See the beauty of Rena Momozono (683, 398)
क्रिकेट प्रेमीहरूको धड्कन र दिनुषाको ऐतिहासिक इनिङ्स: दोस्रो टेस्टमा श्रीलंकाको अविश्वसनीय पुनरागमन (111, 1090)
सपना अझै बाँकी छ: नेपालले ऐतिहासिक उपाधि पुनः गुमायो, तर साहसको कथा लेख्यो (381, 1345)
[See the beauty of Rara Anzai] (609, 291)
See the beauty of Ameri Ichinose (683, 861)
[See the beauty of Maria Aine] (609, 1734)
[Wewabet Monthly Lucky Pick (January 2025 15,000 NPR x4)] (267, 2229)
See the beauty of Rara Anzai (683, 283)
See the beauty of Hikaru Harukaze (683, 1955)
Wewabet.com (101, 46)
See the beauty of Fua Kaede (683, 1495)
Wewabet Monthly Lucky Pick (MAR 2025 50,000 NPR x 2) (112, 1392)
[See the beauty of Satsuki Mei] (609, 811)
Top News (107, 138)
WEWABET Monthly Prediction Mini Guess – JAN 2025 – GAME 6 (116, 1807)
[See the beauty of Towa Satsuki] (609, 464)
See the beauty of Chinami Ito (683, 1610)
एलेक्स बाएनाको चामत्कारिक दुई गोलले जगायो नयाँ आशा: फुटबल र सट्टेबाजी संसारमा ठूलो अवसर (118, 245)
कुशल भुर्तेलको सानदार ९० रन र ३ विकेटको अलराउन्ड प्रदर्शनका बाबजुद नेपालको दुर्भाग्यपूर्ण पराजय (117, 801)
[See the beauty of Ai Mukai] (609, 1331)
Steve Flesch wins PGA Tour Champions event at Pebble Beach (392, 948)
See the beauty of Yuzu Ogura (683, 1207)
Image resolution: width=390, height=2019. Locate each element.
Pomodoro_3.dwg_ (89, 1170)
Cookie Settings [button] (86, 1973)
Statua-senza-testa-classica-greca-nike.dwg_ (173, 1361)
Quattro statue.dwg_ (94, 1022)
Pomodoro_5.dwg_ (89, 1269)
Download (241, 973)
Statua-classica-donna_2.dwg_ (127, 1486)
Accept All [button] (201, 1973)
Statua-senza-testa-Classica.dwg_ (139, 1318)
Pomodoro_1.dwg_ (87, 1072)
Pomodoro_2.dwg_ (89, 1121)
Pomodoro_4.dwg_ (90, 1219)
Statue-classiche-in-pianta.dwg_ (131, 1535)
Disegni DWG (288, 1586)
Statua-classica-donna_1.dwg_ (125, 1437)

####

**DIRECTIONS:** Go through the records above and copy each line where "Monthly" is found.

**FINISHED EXERCISE:**
[Wewabet Monthly Lucky Pick (January 2025 15,000 NPR x4)] (267, 2229)
Wewabet Monthly Lucky Pick (MAR 2025 50,000 NPR x 2) (112, 1392)
WEWABET Monthly Prediction Mini Guess – JAN 2025 – GAME 6 (116, 1807)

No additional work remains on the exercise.